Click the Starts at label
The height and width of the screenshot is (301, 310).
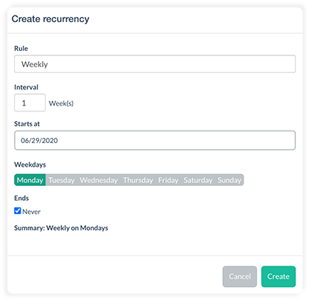(x=27, y=124)
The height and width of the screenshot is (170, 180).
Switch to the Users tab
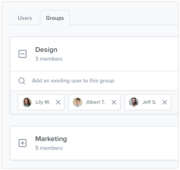(x=25, y=18)
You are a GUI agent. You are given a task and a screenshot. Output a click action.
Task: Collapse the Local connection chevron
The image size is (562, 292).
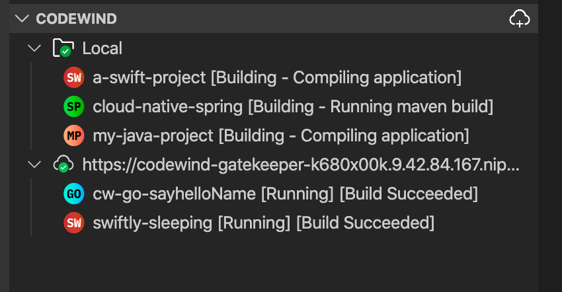(34, 48)
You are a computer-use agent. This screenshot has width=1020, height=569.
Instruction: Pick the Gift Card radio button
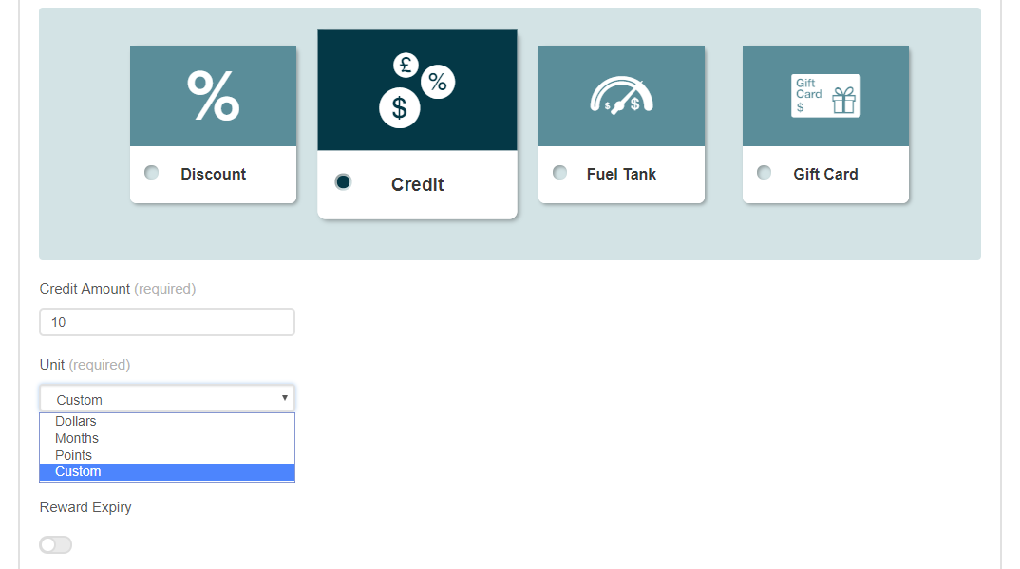coord(765,173)
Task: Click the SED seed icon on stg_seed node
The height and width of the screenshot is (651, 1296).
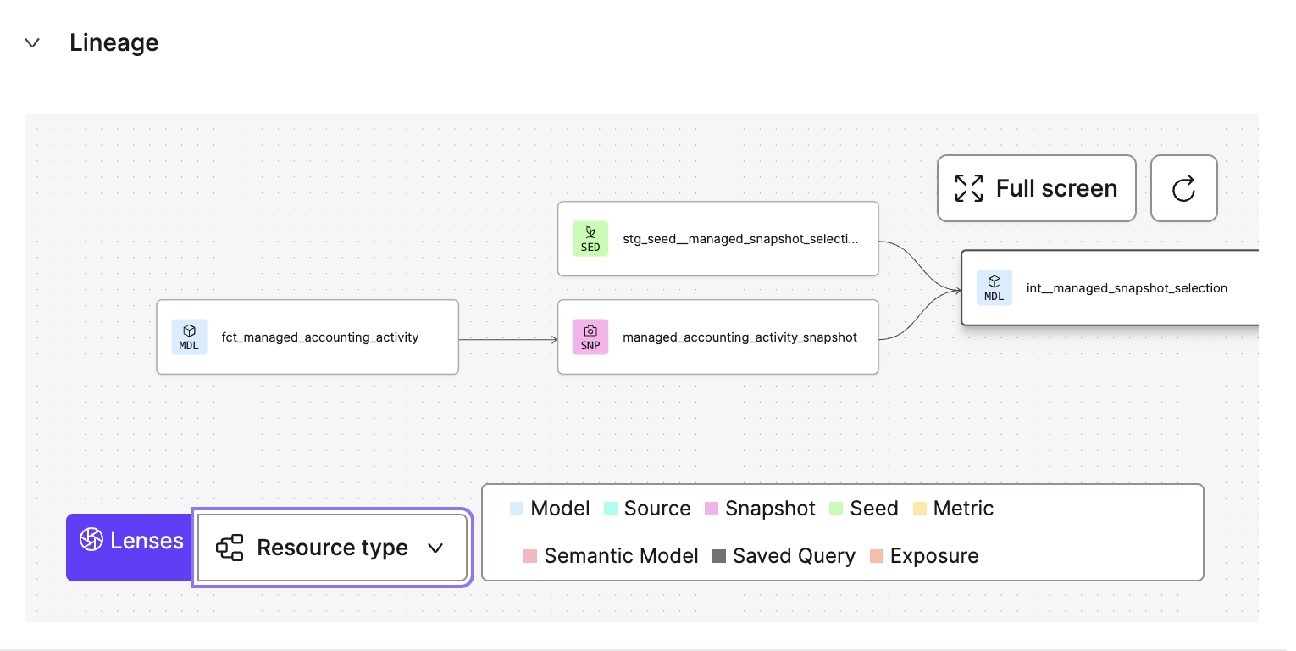Action: tap(590, 238)
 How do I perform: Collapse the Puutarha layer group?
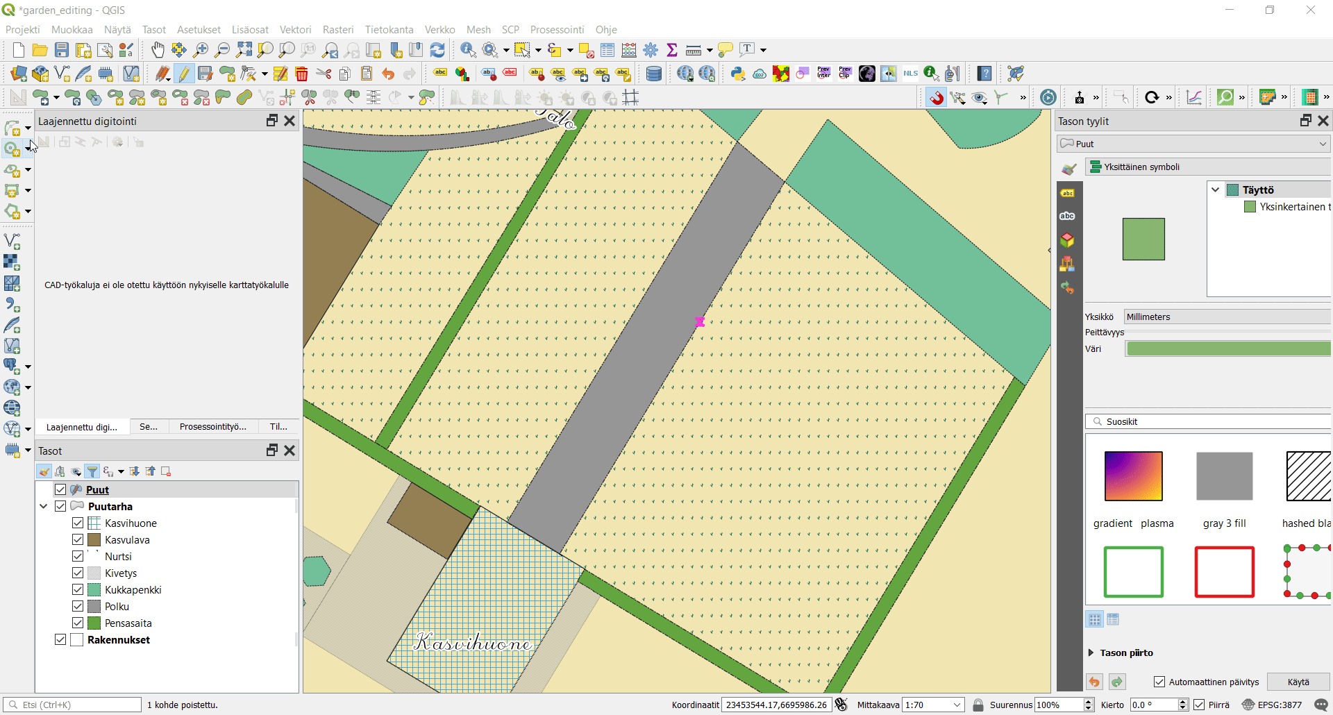[x=44, y=507]
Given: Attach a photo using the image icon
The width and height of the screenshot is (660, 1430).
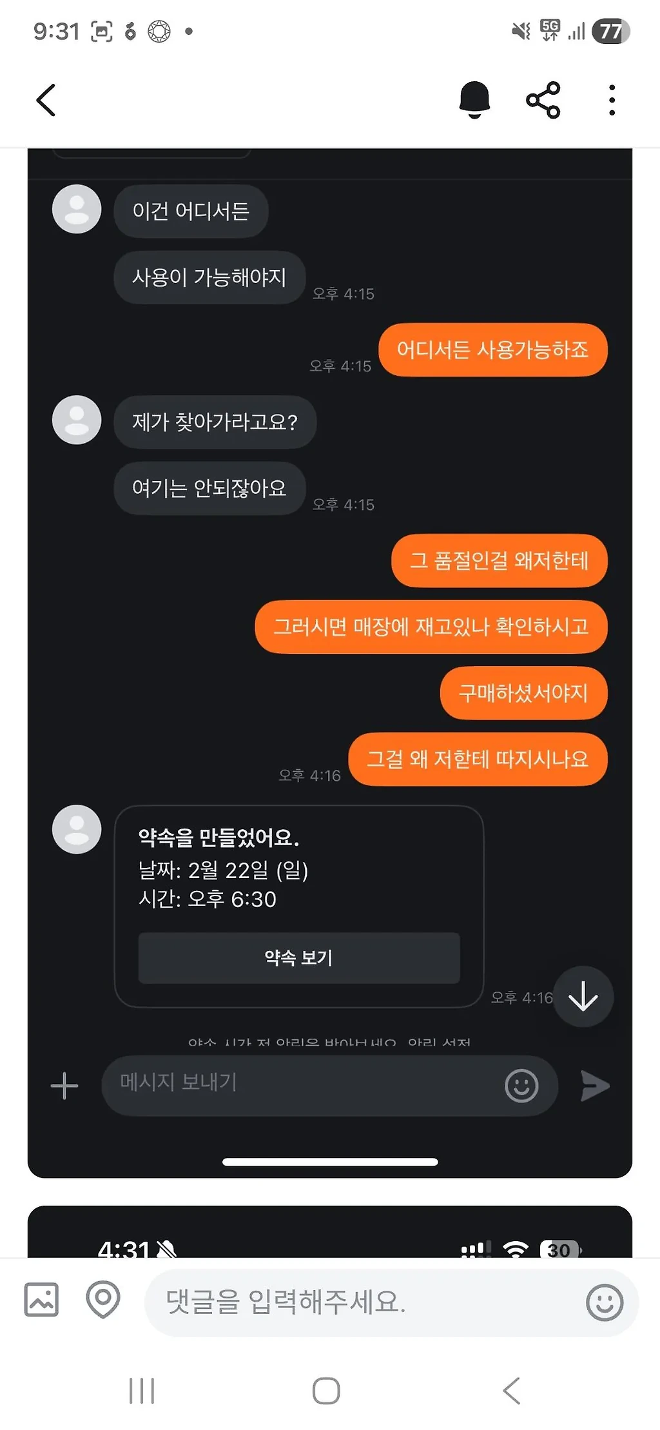Looking at the screenshot, I should coord(41,1298).
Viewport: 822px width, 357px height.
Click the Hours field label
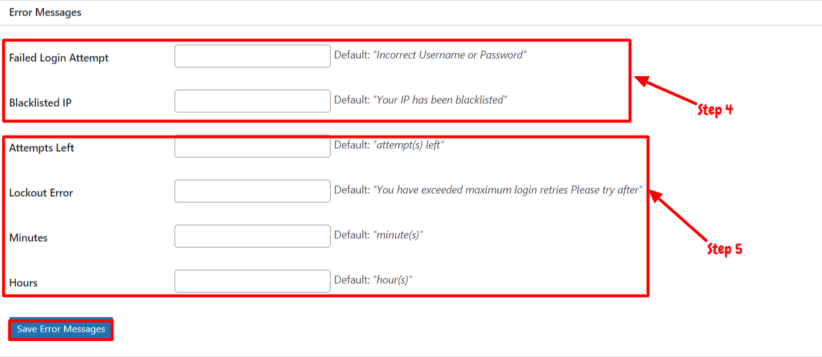pyautogui.click(x=23, y=283)
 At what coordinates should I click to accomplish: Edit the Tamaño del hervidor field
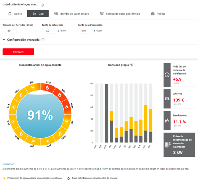(x=10, y=31)
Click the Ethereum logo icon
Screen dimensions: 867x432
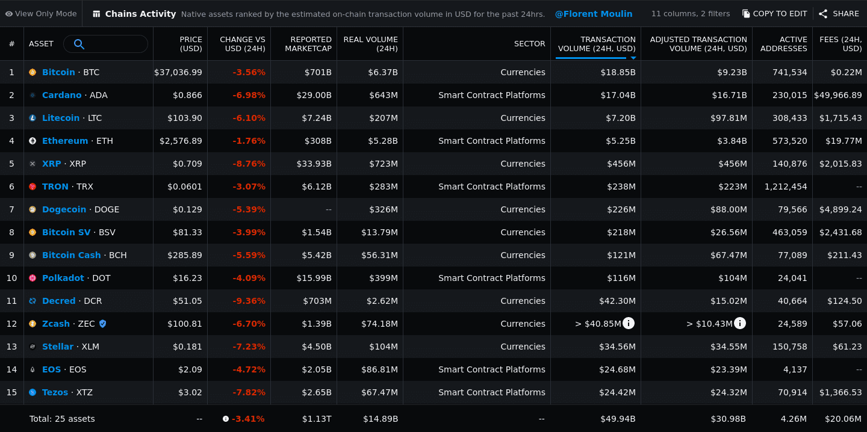33,140
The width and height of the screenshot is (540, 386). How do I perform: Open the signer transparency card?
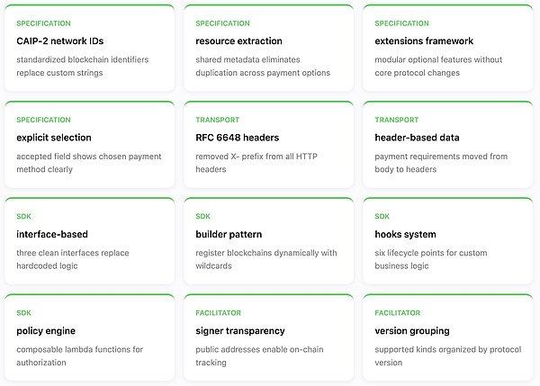(240, 330)
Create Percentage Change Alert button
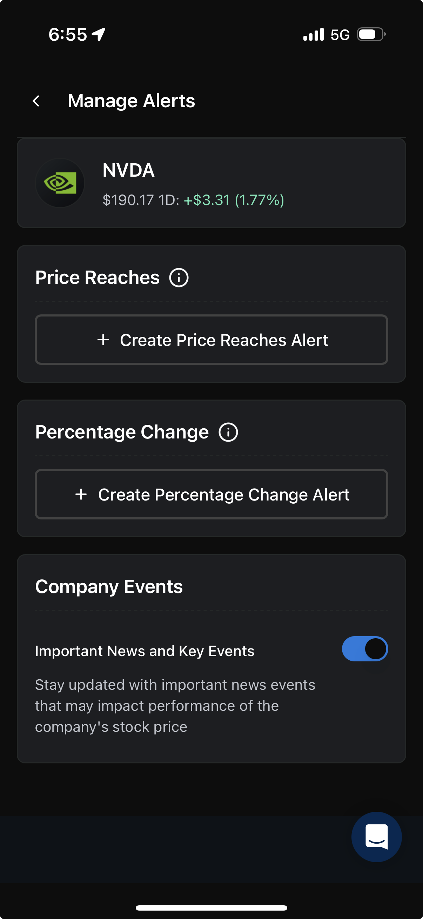The width and height of the screenshot is (423, 919). pyautogui.click(x=211, y=494)
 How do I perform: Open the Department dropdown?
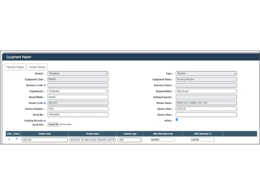click(78, 91)
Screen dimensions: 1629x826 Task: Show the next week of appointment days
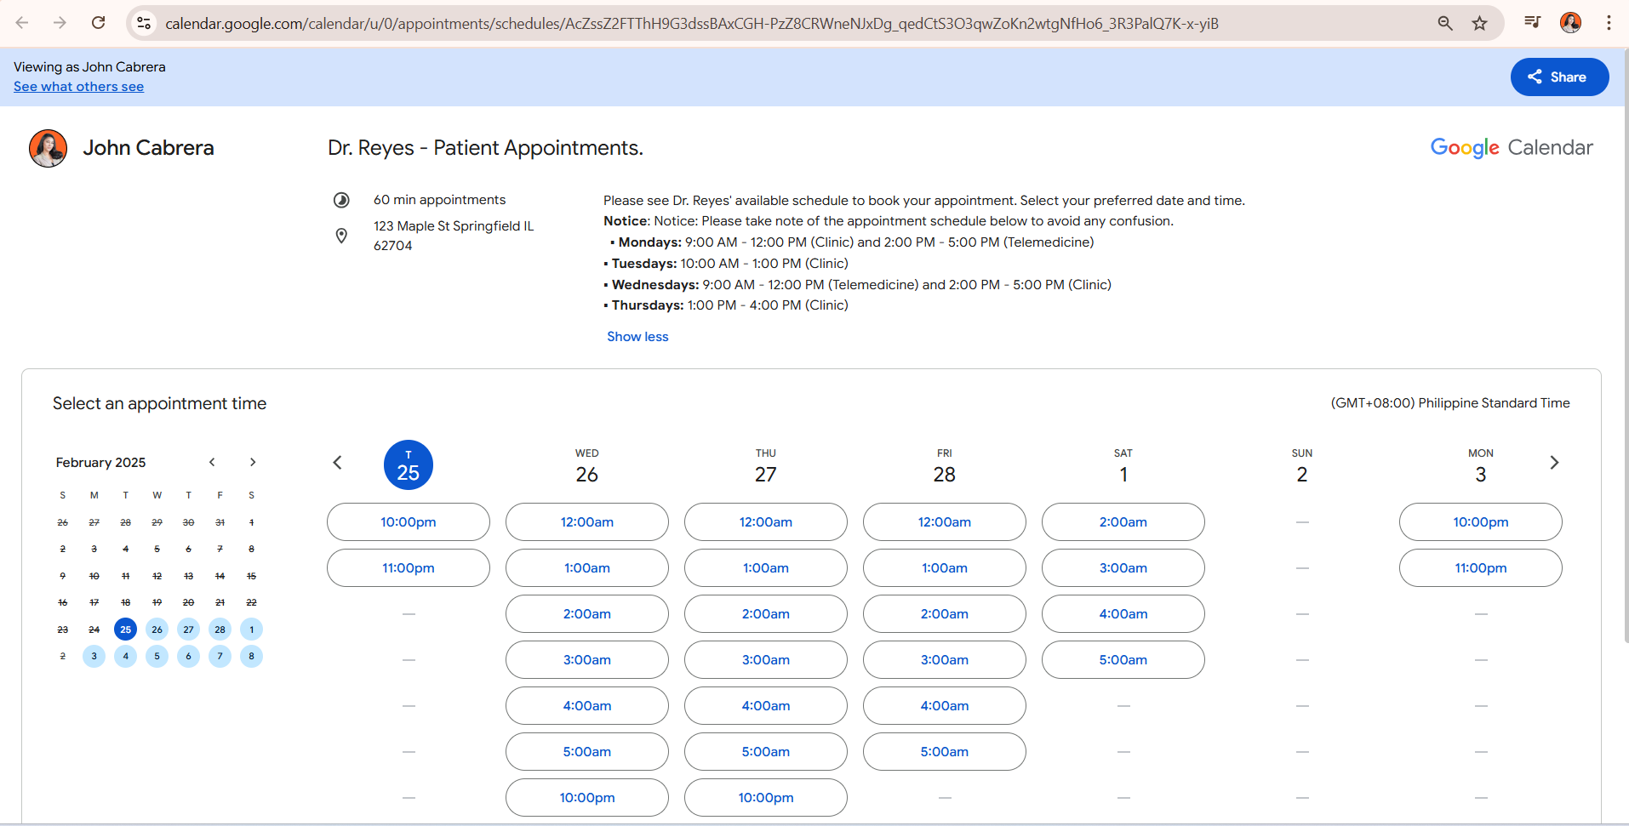[1554, 463]
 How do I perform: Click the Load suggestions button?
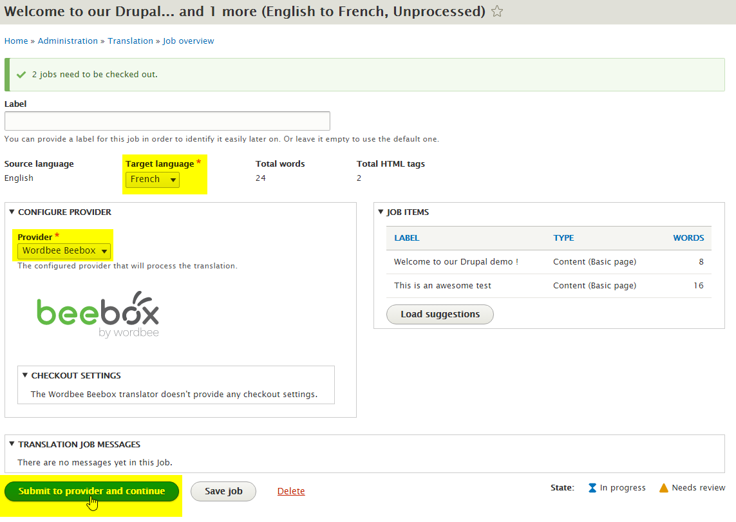[x=440, y=314]
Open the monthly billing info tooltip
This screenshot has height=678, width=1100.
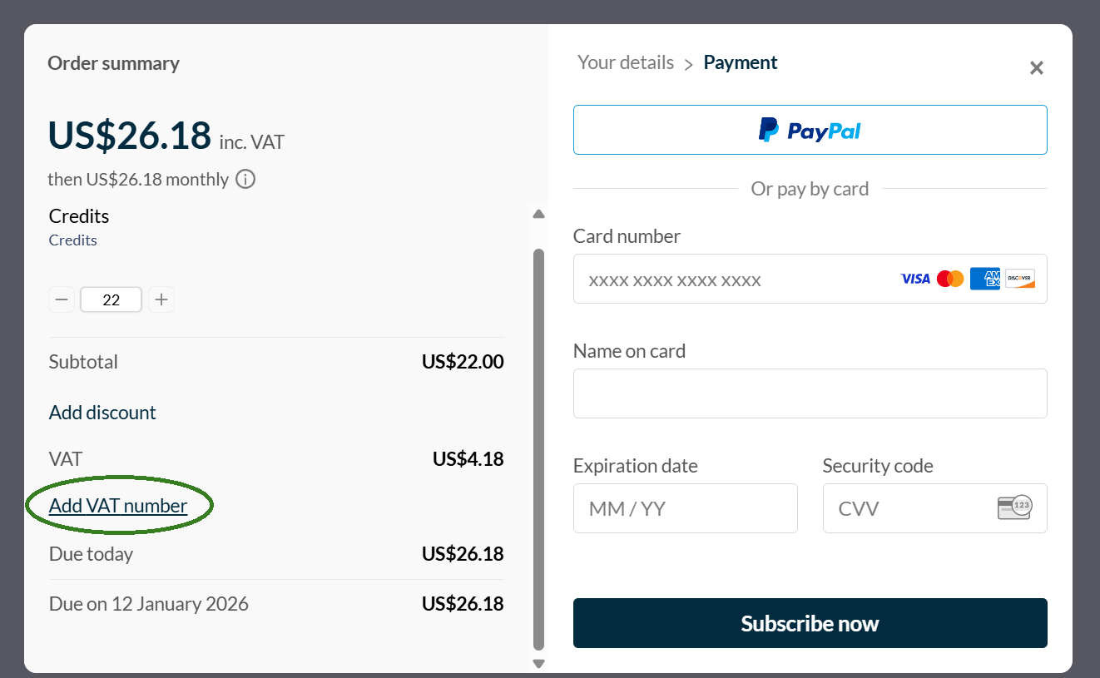245,179
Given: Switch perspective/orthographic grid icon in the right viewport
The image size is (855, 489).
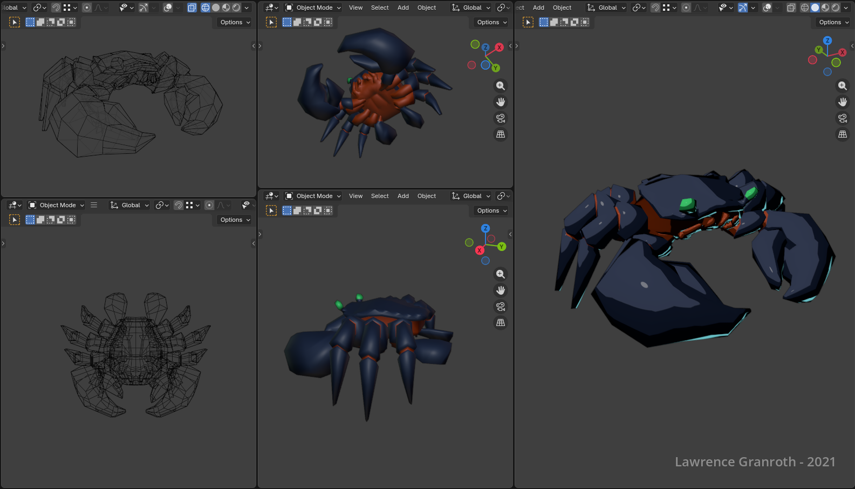Looking at the screenshot, I should [x=842, y=134].
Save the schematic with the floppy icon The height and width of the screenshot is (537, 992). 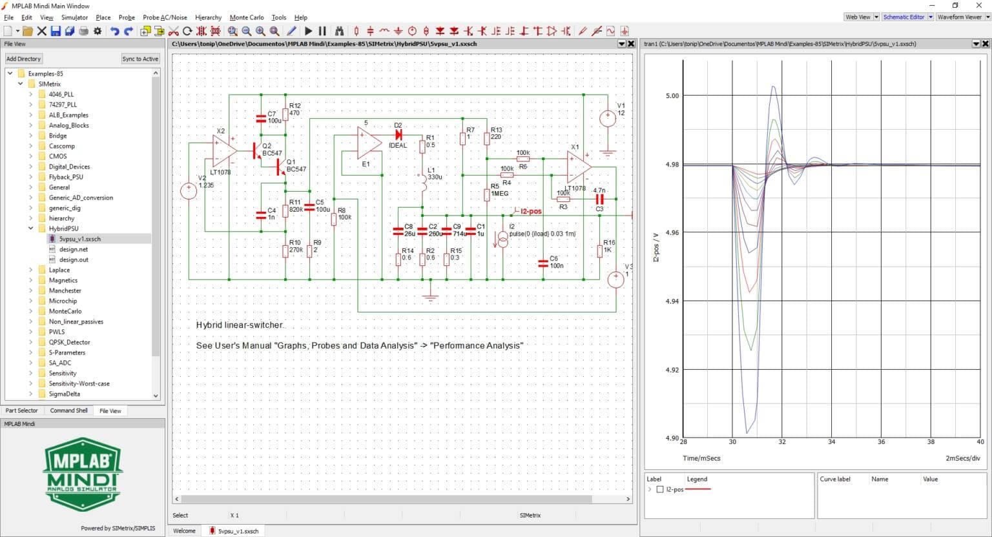[56, 30]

§ §

Problem requirements:
Where a line in the records above contains the string "agent", return that line.

Your response:
You are a GUI agent. You are given a task and a screenshot. Output a click action.
You are a computer-use agent. This screenshot has width=1020, height=569.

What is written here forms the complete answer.